Avec cette rentrée 2015, nous avons vu apparaitre deux nouveaux titres dans cette gamme : Vocadingo et Synodingo. Tous les deux présentés dans les nouvelles boites de métal des jeux Cocktail Games.
Vocadingo
VOCADINGO CM1 CM2
Un jeu de François Guély
Illustré par Muriel Abi Chaker
Publié par Cocktail Games, Aritma
2 à 6 joueurs
A partir de 9 ans
Langue de la règle: Française
Durée: 15 minutes
Prix: 11,00 €
Dans ce premier jeu, les Toms visitent notre planète, les enfants ayant la lourde tâche de les aider à apprendre notre langue, si belle, mais ô combien complexe. La boite comporte 56 cartes carrées, réparties entre les règles, les personnages et surtout les mots. Le but du jeu étant d’avoir le plus de cartes mot en fin de partie. Le jeu permet de choisir entre 4 niveaux selon la classe de l’enfant, différencié par plusieurs couleurs, chacune comportant 25 cartes.
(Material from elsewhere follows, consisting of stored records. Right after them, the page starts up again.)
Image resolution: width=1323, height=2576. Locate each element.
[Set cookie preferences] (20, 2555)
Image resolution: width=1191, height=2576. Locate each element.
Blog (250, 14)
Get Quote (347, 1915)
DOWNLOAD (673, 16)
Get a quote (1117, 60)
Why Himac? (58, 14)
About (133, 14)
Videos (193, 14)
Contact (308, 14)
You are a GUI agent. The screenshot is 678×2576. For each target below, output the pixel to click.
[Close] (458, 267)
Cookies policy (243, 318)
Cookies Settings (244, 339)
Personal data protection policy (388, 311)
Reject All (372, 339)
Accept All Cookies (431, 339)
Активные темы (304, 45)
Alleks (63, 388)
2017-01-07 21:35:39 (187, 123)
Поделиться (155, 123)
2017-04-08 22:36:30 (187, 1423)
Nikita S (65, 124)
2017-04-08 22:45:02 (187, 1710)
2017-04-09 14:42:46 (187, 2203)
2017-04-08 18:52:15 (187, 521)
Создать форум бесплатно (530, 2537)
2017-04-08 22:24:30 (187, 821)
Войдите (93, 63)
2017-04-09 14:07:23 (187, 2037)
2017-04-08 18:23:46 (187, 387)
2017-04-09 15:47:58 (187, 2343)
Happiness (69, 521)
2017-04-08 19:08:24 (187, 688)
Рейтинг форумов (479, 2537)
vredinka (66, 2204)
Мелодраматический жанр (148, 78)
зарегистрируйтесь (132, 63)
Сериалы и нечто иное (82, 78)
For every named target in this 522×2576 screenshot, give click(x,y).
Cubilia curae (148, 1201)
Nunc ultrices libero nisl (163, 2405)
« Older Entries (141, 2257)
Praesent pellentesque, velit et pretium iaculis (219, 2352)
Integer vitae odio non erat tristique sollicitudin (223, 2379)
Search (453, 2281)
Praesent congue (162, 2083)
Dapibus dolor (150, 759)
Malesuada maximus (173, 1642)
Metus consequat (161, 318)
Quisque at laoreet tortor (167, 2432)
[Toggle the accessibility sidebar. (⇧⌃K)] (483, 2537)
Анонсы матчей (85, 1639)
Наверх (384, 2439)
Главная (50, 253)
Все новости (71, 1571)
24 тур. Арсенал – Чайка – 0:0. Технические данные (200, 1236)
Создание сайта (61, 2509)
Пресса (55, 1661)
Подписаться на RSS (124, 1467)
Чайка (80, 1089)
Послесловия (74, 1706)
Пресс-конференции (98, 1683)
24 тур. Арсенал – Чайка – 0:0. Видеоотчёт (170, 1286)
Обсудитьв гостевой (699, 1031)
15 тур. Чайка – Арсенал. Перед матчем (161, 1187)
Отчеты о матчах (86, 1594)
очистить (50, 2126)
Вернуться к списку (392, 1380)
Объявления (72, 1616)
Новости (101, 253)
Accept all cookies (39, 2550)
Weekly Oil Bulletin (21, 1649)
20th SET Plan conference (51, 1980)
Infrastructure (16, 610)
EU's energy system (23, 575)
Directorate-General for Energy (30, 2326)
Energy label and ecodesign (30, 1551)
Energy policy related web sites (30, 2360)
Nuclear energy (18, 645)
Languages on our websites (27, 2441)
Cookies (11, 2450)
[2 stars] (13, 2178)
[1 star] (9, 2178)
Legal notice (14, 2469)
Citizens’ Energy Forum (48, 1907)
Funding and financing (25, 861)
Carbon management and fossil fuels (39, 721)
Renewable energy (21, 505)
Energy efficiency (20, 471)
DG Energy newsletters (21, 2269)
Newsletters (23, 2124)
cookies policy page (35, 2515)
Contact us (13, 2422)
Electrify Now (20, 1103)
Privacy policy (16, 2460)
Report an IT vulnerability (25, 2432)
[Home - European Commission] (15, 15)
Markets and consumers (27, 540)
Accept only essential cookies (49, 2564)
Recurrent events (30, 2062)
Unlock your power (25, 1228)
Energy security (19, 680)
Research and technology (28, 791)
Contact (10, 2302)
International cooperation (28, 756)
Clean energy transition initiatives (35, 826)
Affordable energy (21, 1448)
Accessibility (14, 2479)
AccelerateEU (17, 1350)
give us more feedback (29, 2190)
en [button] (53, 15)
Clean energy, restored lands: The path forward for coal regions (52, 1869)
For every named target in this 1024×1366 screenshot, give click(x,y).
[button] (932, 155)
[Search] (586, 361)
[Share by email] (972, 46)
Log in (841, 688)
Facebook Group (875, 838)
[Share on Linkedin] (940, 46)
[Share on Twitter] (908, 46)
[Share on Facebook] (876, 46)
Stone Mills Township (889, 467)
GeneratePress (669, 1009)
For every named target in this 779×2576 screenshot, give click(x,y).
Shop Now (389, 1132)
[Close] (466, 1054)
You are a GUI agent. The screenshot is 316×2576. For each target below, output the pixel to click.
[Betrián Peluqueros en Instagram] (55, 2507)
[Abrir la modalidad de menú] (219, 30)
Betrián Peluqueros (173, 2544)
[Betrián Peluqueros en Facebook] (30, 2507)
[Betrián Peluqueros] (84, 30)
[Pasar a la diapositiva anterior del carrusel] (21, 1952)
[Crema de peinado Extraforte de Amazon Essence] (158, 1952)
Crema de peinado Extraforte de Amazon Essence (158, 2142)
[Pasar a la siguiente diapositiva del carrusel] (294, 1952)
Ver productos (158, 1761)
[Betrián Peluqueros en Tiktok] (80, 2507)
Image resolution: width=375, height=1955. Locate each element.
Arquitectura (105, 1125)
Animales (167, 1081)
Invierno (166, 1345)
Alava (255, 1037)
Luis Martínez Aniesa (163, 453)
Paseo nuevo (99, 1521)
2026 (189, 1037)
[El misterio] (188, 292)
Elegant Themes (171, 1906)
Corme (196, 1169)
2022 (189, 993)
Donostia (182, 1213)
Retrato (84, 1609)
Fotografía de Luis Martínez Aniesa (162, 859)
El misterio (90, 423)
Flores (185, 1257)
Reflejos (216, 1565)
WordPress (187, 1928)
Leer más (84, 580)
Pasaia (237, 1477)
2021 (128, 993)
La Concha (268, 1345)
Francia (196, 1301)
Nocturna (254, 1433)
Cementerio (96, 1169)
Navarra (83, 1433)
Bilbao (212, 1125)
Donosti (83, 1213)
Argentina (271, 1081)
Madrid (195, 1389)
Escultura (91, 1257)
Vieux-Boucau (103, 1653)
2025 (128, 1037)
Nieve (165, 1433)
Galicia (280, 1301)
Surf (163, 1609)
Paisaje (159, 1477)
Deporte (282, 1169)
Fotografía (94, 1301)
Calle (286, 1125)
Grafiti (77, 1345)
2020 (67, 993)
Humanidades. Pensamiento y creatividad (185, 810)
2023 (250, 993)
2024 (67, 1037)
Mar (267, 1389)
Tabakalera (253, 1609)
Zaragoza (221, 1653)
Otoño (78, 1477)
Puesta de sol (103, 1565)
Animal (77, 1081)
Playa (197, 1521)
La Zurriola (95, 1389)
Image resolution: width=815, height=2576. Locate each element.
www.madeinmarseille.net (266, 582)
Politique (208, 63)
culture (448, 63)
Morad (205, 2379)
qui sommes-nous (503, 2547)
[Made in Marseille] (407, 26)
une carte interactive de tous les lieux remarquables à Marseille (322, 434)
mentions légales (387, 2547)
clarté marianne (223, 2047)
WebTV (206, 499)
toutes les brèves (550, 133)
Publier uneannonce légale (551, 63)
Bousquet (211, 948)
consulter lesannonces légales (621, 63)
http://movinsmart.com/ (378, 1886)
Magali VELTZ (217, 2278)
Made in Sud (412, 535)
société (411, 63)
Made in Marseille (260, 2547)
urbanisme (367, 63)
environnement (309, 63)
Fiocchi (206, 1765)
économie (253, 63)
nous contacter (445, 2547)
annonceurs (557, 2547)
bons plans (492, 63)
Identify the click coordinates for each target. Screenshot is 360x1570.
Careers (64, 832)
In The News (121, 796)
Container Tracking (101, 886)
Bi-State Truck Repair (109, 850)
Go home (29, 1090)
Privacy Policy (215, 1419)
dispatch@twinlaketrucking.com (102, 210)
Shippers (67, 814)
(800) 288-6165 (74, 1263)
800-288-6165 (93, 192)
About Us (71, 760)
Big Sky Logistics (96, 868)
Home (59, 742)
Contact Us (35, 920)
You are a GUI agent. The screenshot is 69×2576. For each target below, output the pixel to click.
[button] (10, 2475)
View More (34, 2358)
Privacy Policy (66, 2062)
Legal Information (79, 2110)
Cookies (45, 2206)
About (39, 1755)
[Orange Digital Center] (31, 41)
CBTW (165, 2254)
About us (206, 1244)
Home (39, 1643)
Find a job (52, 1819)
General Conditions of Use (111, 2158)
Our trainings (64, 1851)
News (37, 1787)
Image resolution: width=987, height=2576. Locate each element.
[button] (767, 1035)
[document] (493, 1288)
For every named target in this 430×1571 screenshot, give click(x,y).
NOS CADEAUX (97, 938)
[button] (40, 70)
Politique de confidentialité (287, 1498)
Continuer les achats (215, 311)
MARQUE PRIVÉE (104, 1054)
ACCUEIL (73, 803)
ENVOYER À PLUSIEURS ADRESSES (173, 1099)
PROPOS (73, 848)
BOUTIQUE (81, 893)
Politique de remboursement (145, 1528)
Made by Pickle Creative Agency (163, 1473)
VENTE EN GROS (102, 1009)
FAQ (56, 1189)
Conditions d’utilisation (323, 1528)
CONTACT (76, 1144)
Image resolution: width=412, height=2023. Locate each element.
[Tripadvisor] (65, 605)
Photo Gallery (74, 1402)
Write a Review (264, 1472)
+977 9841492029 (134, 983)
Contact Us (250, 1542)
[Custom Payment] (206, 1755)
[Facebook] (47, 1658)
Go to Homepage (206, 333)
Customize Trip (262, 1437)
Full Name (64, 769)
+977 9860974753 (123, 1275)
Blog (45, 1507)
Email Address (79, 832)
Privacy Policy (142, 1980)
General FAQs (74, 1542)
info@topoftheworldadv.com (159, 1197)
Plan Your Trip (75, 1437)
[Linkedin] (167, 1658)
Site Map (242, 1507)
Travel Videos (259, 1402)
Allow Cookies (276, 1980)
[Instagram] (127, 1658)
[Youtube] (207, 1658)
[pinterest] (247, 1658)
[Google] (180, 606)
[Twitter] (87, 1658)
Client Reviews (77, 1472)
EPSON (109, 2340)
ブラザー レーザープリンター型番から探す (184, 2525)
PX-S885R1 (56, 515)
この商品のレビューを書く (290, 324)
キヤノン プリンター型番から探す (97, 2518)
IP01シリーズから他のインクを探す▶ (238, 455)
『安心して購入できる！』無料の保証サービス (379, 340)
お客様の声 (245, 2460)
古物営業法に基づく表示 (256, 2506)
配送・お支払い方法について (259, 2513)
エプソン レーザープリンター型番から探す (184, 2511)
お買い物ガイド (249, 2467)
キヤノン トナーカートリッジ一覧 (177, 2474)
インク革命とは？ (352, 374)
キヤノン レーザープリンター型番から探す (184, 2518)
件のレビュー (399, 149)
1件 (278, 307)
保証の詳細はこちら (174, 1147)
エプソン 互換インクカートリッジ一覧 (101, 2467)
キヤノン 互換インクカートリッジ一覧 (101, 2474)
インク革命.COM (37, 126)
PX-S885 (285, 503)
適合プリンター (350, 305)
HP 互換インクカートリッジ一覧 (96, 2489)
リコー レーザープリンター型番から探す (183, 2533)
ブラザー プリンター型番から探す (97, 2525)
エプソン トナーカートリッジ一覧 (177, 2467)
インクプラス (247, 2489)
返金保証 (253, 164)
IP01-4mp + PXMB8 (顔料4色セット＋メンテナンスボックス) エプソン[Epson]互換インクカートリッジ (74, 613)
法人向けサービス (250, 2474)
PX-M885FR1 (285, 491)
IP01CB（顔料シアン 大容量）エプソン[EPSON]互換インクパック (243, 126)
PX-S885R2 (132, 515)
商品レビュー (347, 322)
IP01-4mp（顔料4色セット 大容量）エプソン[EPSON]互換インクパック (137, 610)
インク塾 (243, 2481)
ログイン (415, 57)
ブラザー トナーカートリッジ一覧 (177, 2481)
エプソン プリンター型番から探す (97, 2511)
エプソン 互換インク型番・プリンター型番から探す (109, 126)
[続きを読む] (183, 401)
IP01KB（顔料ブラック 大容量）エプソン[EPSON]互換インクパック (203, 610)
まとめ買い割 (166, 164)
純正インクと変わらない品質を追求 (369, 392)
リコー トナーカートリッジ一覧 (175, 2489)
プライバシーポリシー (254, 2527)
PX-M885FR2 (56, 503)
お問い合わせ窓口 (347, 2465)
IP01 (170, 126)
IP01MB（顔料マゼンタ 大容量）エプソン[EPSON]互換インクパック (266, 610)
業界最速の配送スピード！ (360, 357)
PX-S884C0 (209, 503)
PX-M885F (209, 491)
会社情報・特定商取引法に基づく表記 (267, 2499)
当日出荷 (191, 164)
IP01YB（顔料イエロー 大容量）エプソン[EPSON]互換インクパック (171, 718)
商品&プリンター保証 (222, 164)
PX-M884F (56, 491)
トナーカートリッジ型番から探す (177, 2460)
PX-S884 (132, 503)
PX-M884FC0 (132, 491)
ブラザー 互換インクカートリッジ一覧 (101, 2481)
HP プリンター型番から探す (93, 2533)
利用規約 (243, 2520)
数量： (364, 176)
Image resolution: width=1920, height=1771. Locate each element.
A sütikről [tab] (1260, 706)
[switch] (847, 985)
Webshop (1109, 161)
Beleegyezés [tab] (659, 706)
A chaque tour le meneur joue contre les autres, celui-ci changeant à chaque fois. On mélange alors les 4 cartes personnages et on tire l’un d’entre eux. Celui-ci déterminera la règle du tour et ce que devront faire les enfants. Le but étant de jouer avec les mots dictés par les cartes. Donc faire deviner le mot sans utiliser les mots de la définition, en parlant ou mimant, c’est le mode Evitemoi. Avec Devine-moi vous devrez faire deviner le mot de la carte en lisant la définition. Avec Anaphrase vous devrez donner une carte à chaque joueur qui devra composer une phrase avec les deux mots, ensuite tous les joueurs votent pour la meilleure phrase. Enfin avec Anagramme les joueurs devront trouver un anagramme du mot désigné par la carte, aidé par la devinette.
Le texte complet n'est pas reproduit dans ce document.